- [Provided data]

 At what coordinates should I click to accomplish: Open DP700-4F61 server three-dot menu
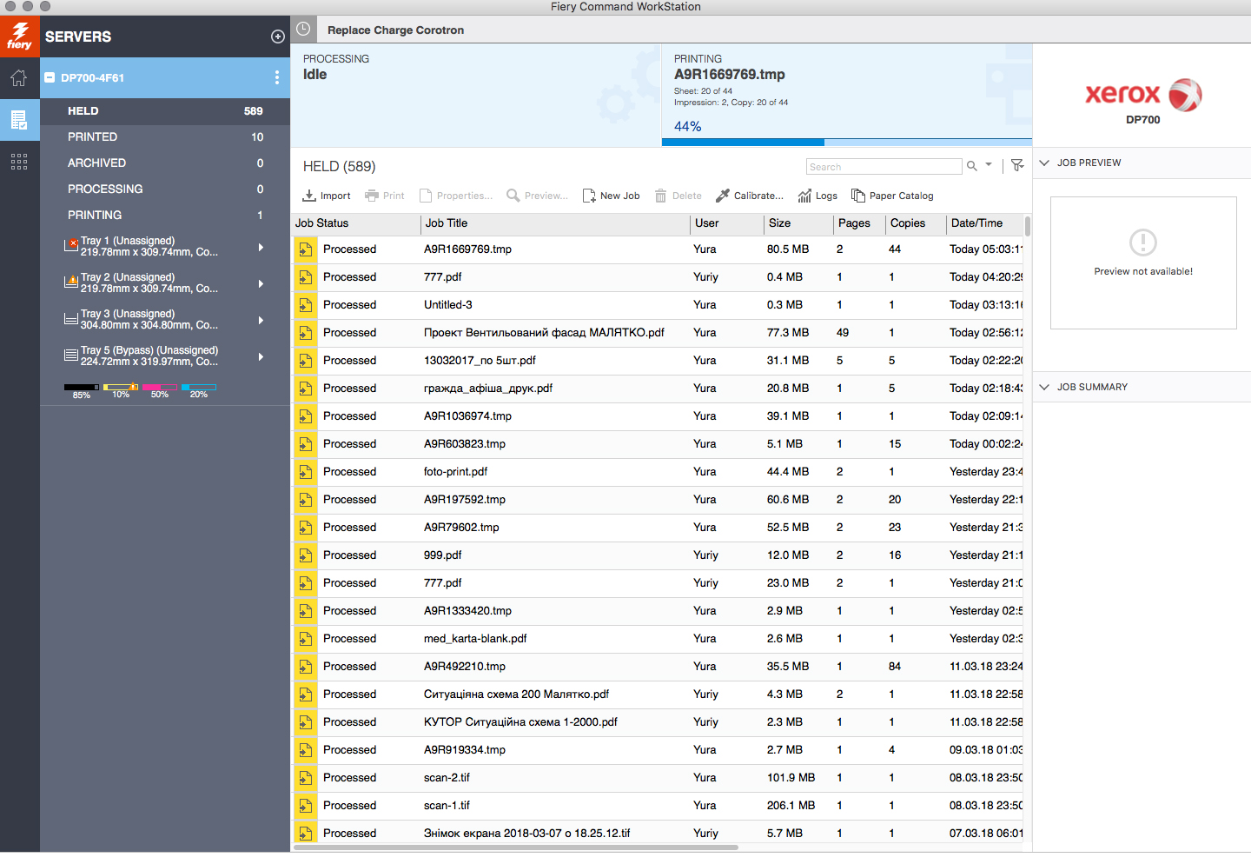tap(277, 77)
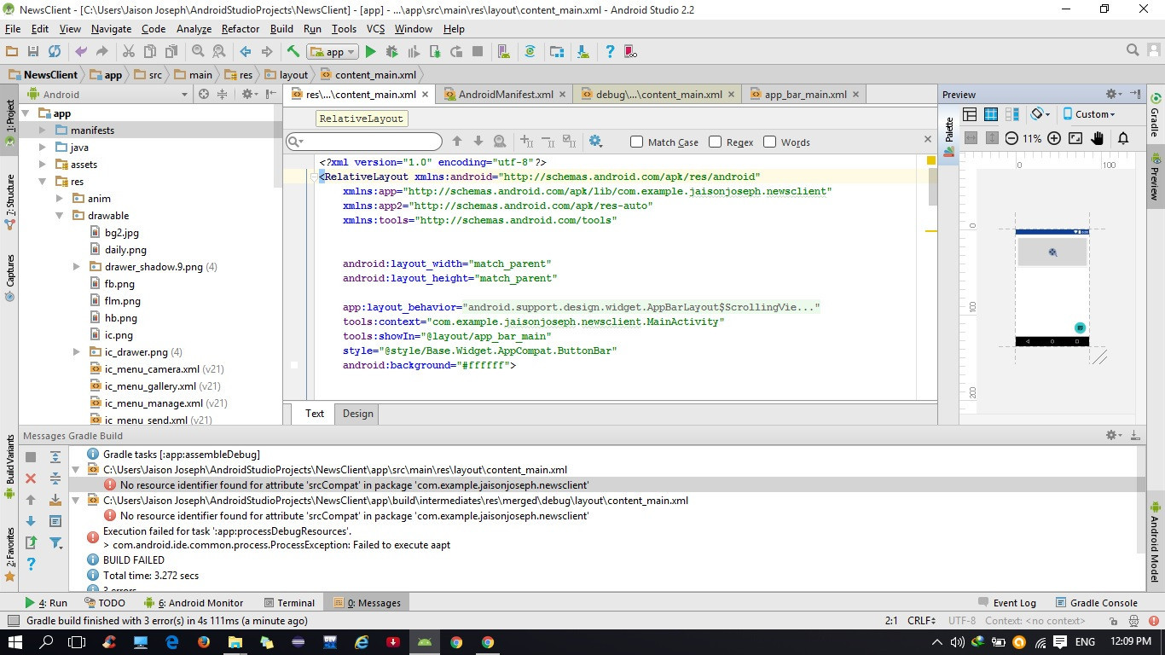Click the Zoom In icon in Preview panel
This screenshot has width=1165, height=655.
(x=1054, y=137)
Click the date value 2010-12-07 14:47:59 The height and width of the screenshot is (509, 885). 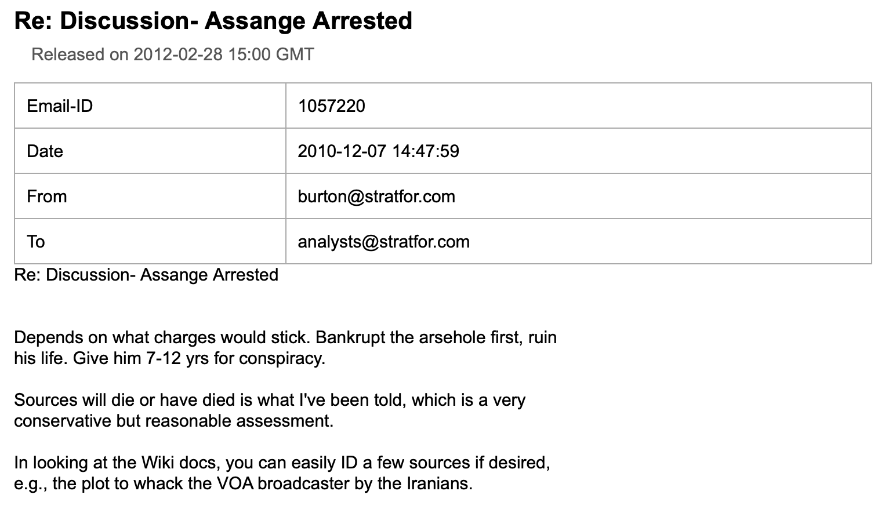pos(378,151)
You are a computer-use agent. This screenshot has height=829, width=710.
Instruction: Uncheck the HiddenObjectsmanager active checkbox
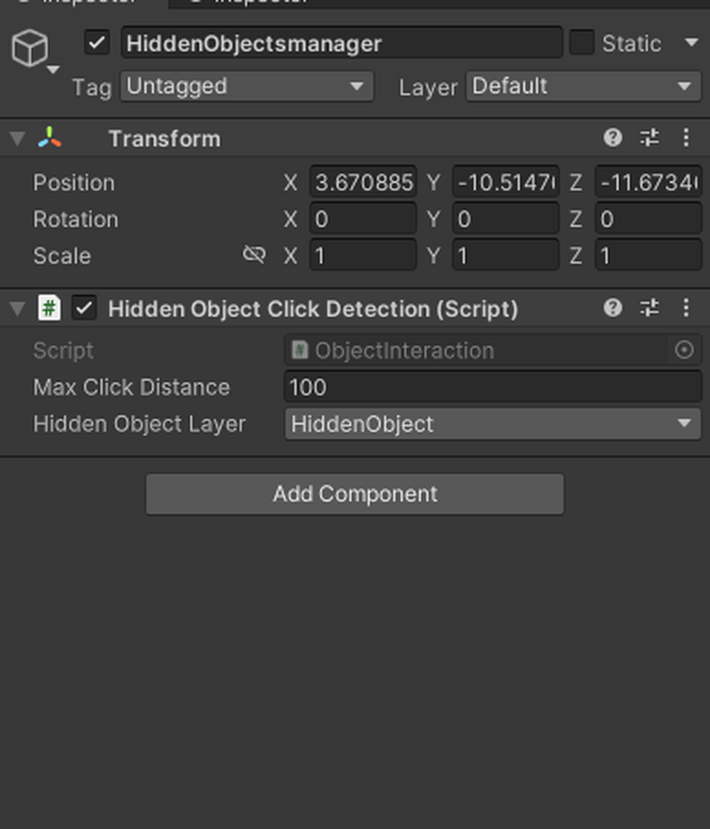(97, 43)
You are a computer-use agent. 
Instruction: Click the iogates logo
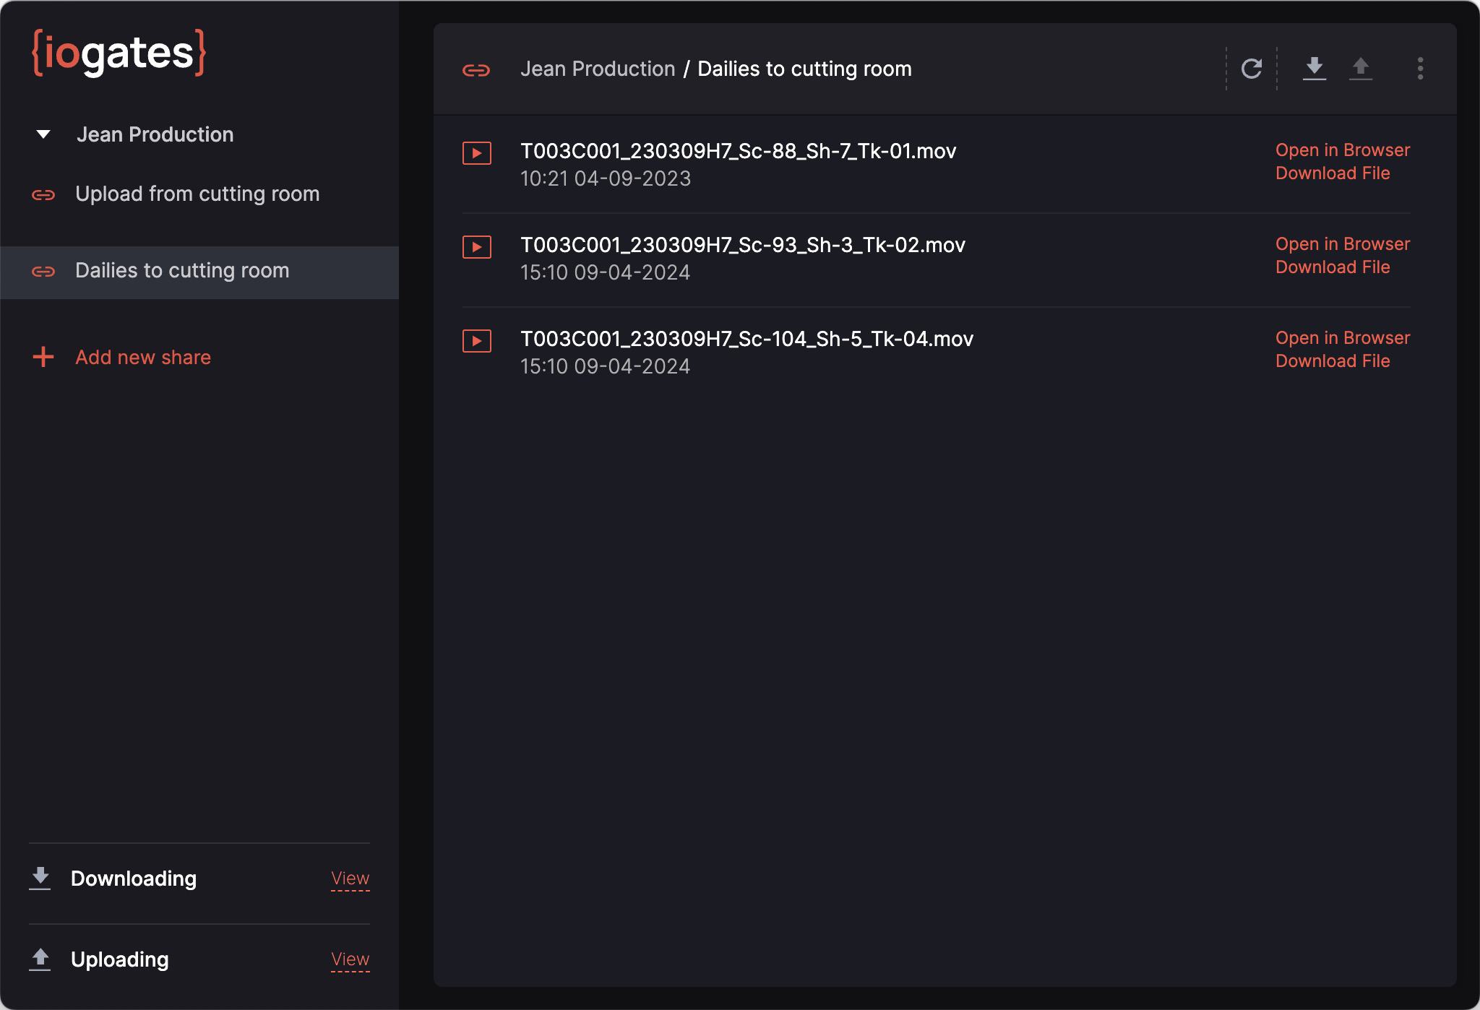click(119, 53)
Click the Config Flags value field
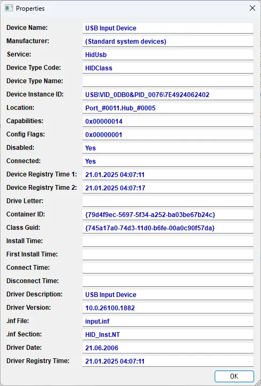The image size is (261, 386). pyautogui.click(x=168, y=135)
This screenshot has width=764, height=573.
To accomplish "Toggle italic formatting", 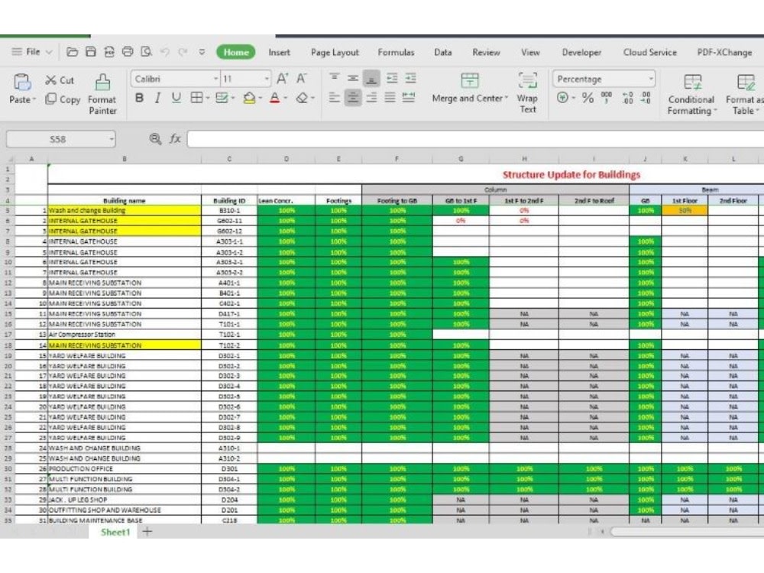I will point(157,98).
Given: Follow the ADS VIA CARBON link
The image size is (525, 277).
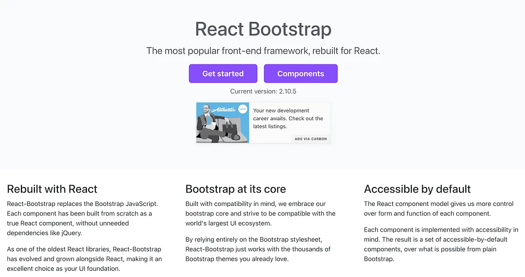Looking at the screenshot, I should (311, 139).
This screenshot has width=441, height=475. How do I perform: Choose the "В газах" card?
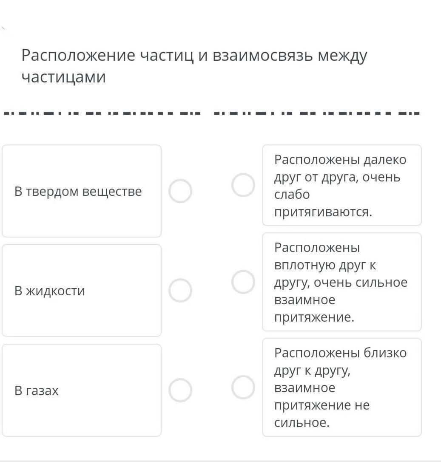coord(82,390)
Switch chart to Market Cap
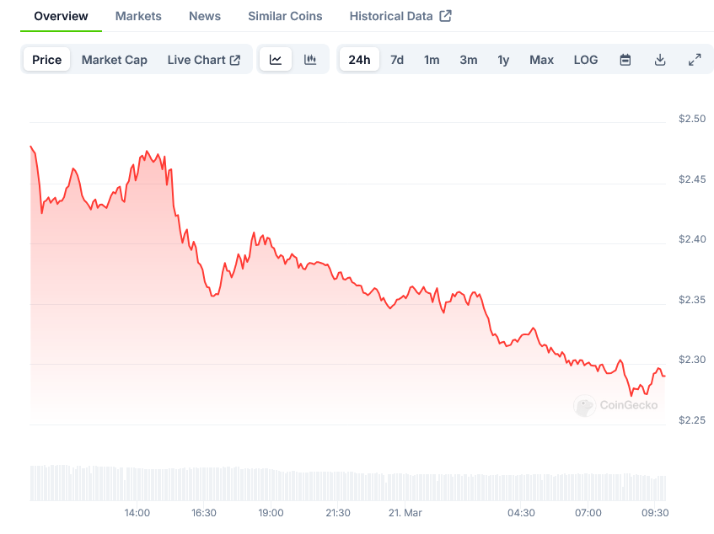The height and width of the screenshot is (534, 714). (114, 60)
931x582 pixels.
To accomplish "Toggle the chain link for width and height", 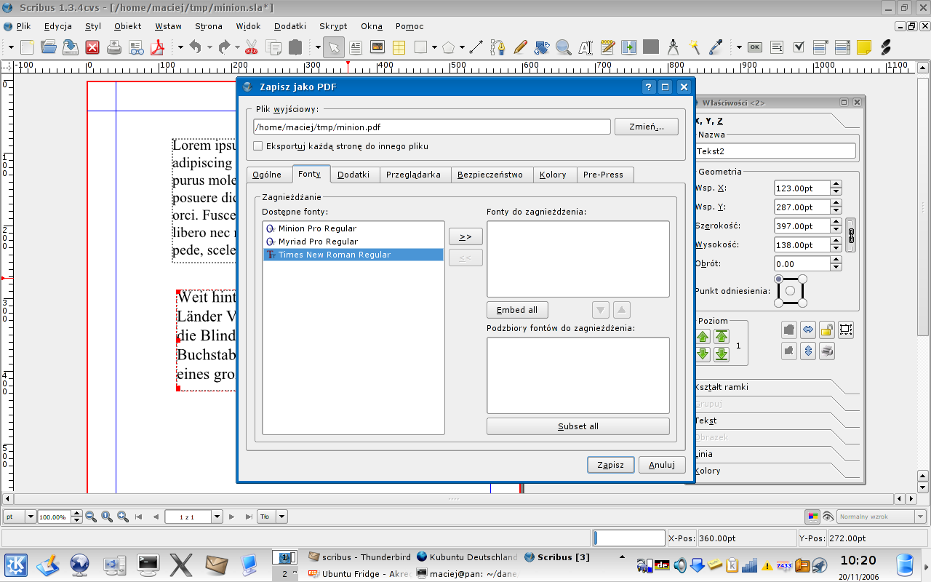I will pos(850,236).
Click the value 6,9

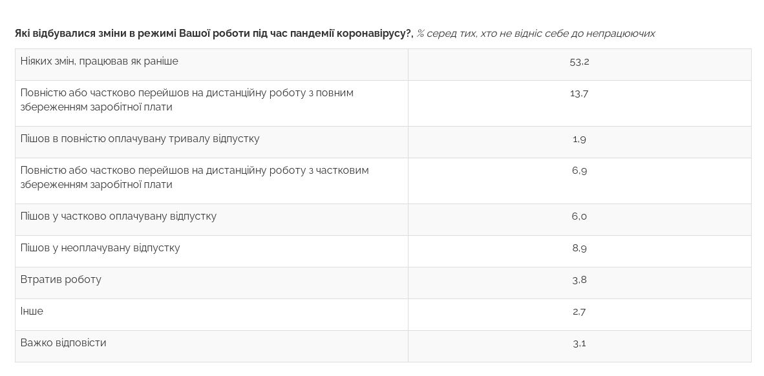click(x=579, y=171)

- [Stated problem] Please format the records from the line with "Given: Follow the ADS VIA CARBON link" to the line with "coord(82,390)" as a numbered list, leaving out blank lines and pictures.

- [Solution to the exercise]
1. Given: Follow the ADS VIA CARBON link
2. The image size is (525, 277).
3. Looking at the screenshot, I should (311, 139).
4. This screenshot has width=441, height=475. How do I perform: Choose the "В газах" card?
5. coord(82,390)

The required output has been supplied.